TASK TO COMPLETE:
One part of the entries below is wanted: the lines from the one containing "Click the red [ROOT] flamegraph bar" through the one containing "The width and". Write those out exactly and nothing else.

[Records drawn from a dataset]
▼▼▼

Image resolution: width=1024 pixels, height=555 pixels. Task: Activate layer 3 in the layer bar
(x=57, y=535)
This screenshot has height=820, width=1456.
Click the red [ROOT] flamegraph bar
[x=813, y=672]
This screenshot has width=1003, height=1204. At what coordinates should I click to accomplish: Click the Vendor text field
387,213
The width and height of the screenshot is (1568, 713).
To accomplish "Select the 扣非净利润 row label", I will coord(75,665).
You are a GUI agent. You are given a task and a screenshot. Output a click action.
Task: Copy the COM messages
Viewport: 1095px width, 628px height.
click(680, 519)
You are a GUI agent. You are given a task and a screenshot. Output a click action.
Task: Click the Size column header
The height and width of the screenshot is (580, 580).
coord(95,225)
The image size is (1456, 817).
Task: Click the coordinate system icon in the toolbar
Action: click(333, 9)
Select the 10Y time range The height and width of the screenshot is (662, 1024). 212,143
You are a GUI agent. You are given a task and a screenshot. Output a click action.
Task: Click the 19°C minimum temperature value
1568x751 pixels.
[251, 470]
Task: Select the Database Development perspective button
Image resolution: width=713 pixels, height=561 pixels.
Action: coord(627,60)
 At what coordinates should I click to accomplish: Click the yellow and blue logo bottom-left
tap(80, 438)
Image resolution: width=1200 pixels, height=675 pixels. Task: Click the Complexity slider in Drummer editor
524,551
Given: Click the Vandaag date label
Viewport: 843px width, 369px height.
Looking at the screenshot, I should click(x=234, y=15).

▲▲▲

RESULT:
Click the red [ROOT] flamegraph bar
[x=813, y=672]
This screenshot has width=1003, height=1204. At what coordinates should I click to accomplish: Click the Vendor text field
387,213
The width and height of the screenshot is (1568, 713).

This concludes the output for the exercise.